----- Materials provided -----
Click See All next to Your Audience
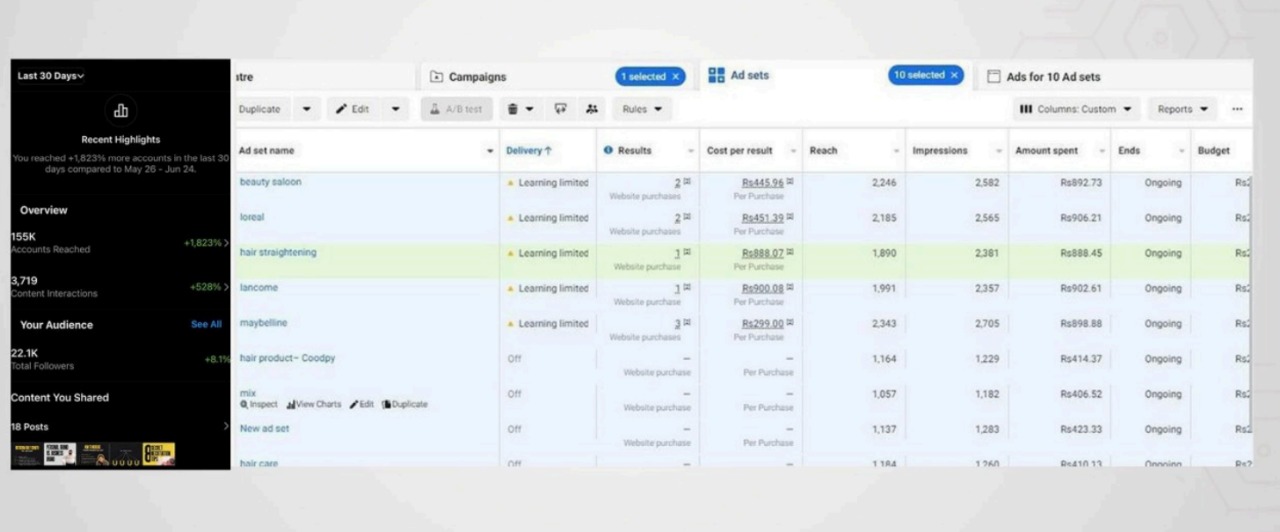The image size is (1280, 532). [x=206, y=325]
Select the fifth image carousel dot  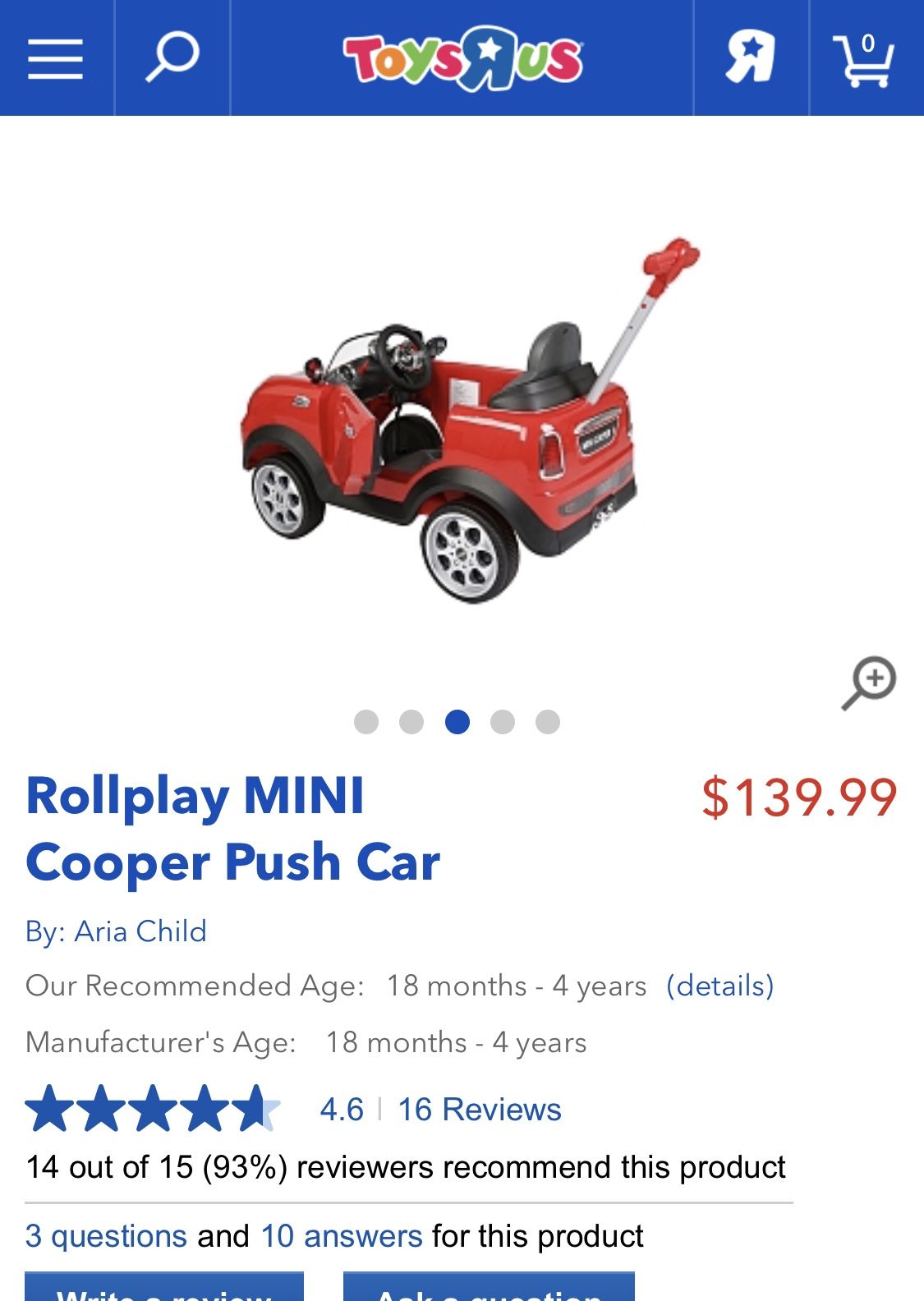point(548,722)
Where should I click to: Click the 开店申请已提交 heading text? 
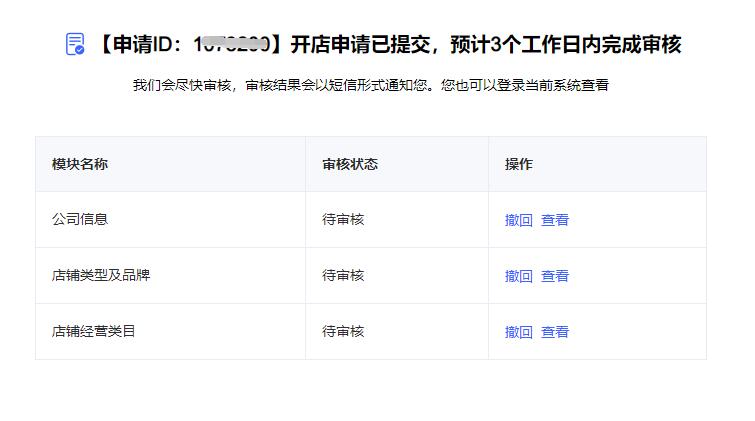[x=360, y=44]
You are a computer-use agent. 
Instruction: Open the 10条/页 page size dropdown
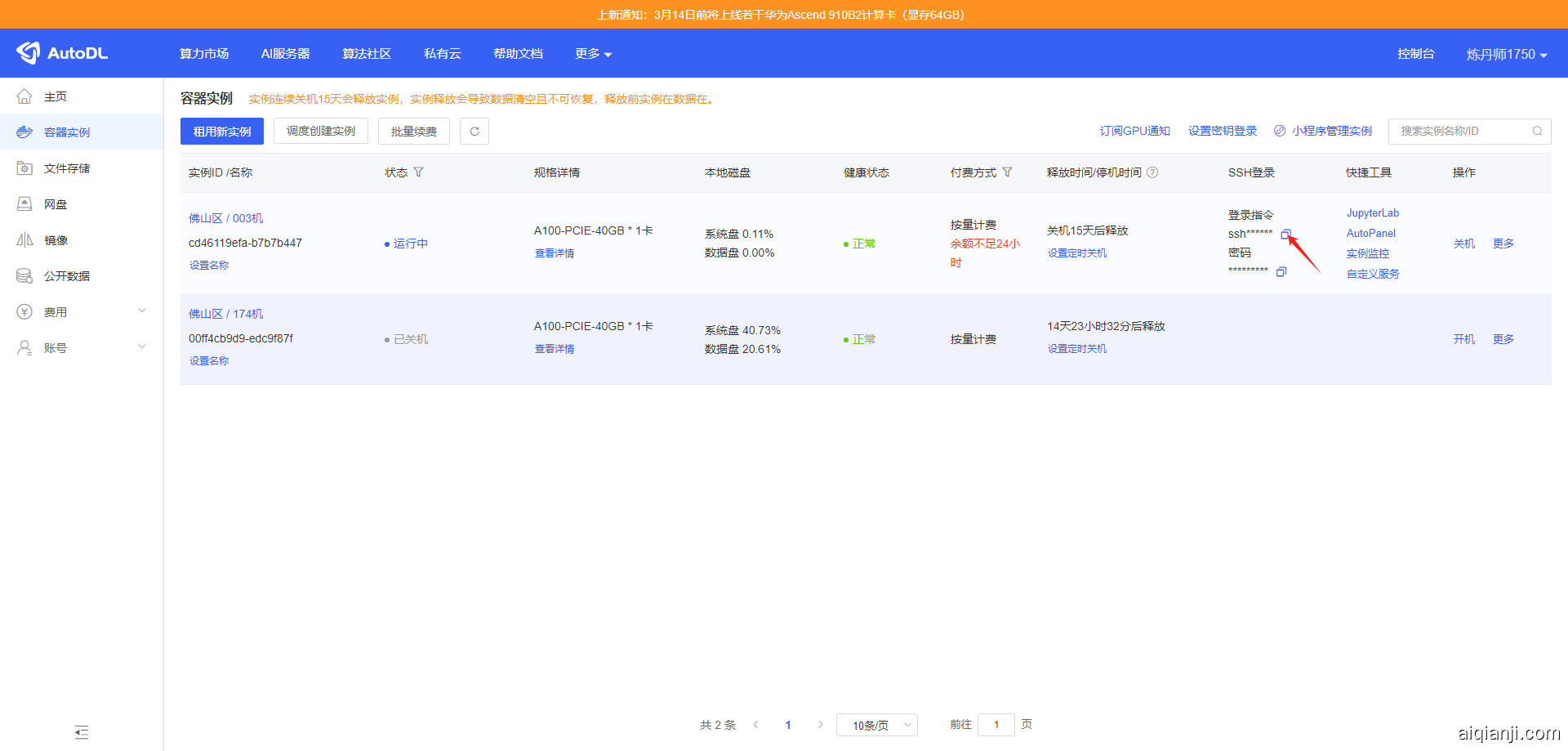pyautogui.click(x=876, y=725)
-----
About this exercise ->
Every line from the one containing "You are a computer-use agent." through the final line of the records above is to be written out exactly; nothing else, and no pictures.

Answer to this problem ->
You are a computer-use agent. 
Instruction: Open the 10条/页 page size dropdown
pyautogui.click(x=876, y=725)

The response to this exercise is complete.